Monday, September 24, 2012

Wretch- The Senseless Violence EP

"To love a murderer. To love to commit a crime in cahoots with the young half-breed pictured on the cover of the torn book. I want to sing murder, for I love murderers. To sing it plainly. Without pretending, for example, that I want to be redeemed through it, though I do yearn for redemption. I would like to kill." - Jean Genet, Our Lady of the Flowers (1943)

Grindcore does not mean the same thing to everyone. When meeting new people, in the real world or online, a discussion of taste expected to yield a high degree of common ground can quickly find you at angles with your discussion partner on what grindcore should sound like, what makes it great, and even what it fundamentally is and is not. This shouldn't suggest a clear one-up, one-down, right-or-wrong situation; rather, it’s a question of experiential data, and, like more aspects of music than most critics care to admit, largely a matter of personal tastes.

Take this Wretch EP, for example.

Fundamentally, it scans as some amalgam of death metal and grindcore. However, someone with a more or less exclusive interest in high-speed grindcore could have a tendency to read it as death metal or goregrind, while a metal fan with a casual interest in Pig Destroyer and Nasum might find it exactly in keeping with their definition of grindcore.
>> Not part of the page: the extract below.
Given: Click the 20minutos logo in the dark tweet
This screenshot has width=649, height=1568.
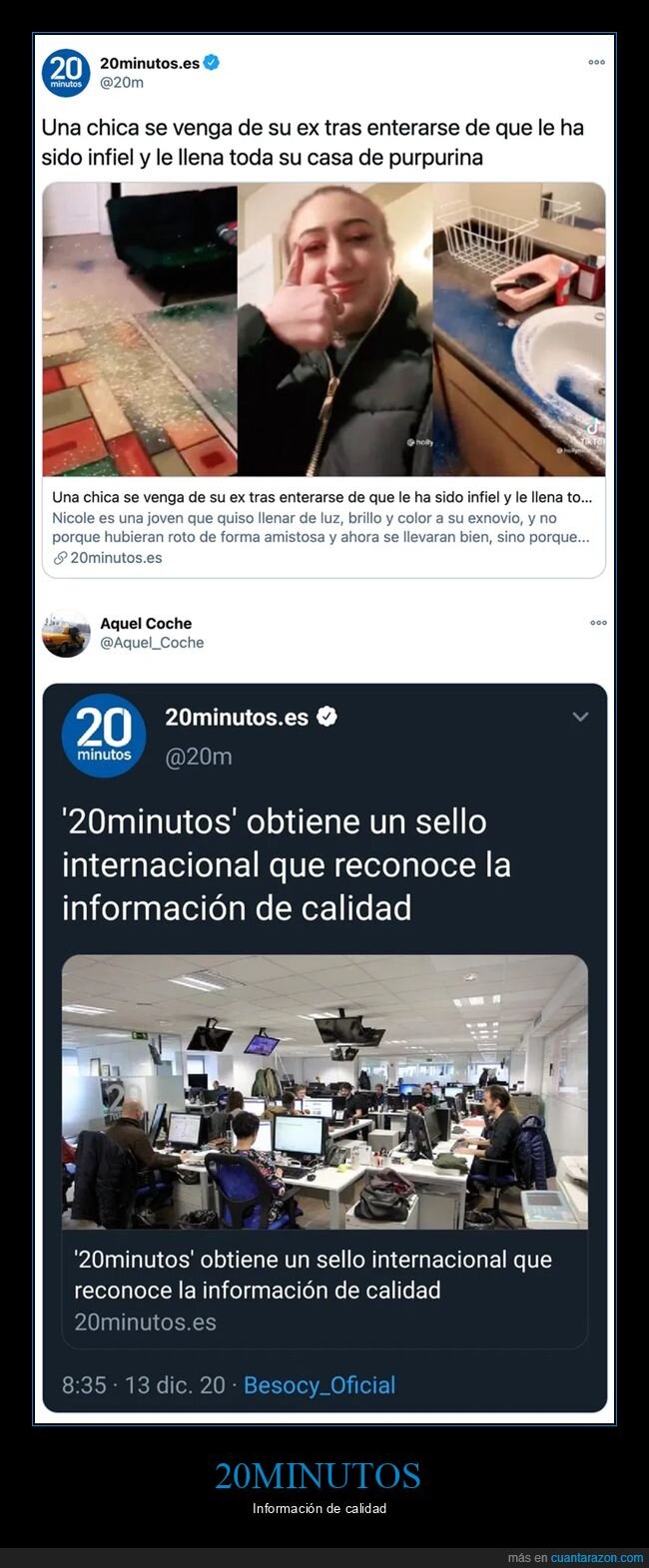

The death metal and grindcore signifiers in Wretch’s sound share a fairly equal amount of weight in their vocals. Their pitch is for the most part binary and split between low and high patterns. Low vocals are a guts deep (but not pitch-shifted) marriage of death metal’s growl and gore music’s gurgle, while the highs are spat out in a raw, violent manner that values emotion over sheer height (vocalists: to translate that criticspeak, “emotion” means that it’s going to hurt—a lot).

Lyrics on The Senseless Violence EP haunt classically gore territory, with hatred, violence and grotesquery dominating the subject matter. The taboo and disturbing are common fodder here, and songs like “(Dis)located,” with its focus on sexual violence, might warn off some potential listeners outright.

Guitar tone and recording fidelity both rest around the midpoint between 80s extreme music demo-trading and the height of major label metal in the 90s. Mid-fast death metal is roughly the band’s cruising speed, and blasting grindcore serves as a counterpoint to that principal tendency.

The first of 6 gore-soaked tracks, “Purveyors of Senseless Violence” splits open the EP in fitting fashion. A sample from Australian Nazi skinhead flick Romper Stomper sets a violent tone that is matched deftly by a fast, metallic intro riff, the call of which the rest of the instruments rush to answer. An energy builds around their playing for a few seconds until Joel, the band’s vocalist, brings that energy to a head in a long, hate-filled high scream that serves as one of the track’s high water marks. The rest of the song rolls along at a deathgrind churn, and later sections lock into some especially head-nodding death metal grooves.

Death-thrash grinder “Shit Shovel” performs some gut-level satisfying maneuvers and is one of the faster numbers on The Senseless Violence EP. It’s a track with the most chocolate-and-peanut-butter moments of any found here, and a good one to play to a mixed room of death fans and grinders. With both an intro that recalls a schlock-horror foggy graveyard and an energetic later half, it’s a pretty good example of where the band’s interests extend musically.

The material’s overall metallic proclivity means that, as expected, Wretch is stocked with a talented cast of players. However, talent without savvy editing can lead to flaws in song structure, as found most notably on “Gorging.” A destructive drum fill transitions into a tasty groove that buoys the song, until that groove becomes mired in an errant breakdown that sees the song slowly collapse onto itself, dissolving into a disoriented pause/count-off that briefly restores order before an unfocused dual guitar exercise leads the song to a somewhat puzzling, abrupt end.

Wretch will especially appeal to the listener who identifies first as a metal fan and a grindcore fan second. Fans who tend to be hardline toward either metal or grindcore might tend to focus more on the musical notions that they’re unfamiliar with than the ones with which they are, but someone whose graph meets somewhere in the middle of that continuum will be right at home here.

You can purchase/download The Senseless Violence EP from Wretch’s Bandcamp page, either as a name-your-price download or as a physical cd.

[Note: The band sent me a digital copy for review.]


  1. THAT'S where that sample came from. i've been trying to place it. but my knowledge of australian cinema pretty much begins with mad max and ends with yahoo serious.

  2. It took me a little to place it, because it sounds so much like the A Clockwork Orange film, only with Russell Crowe and Australian accents. The sample on "(Dis)located" is Charles Manson, and I'm almost positive I've heard it used in at least one other song.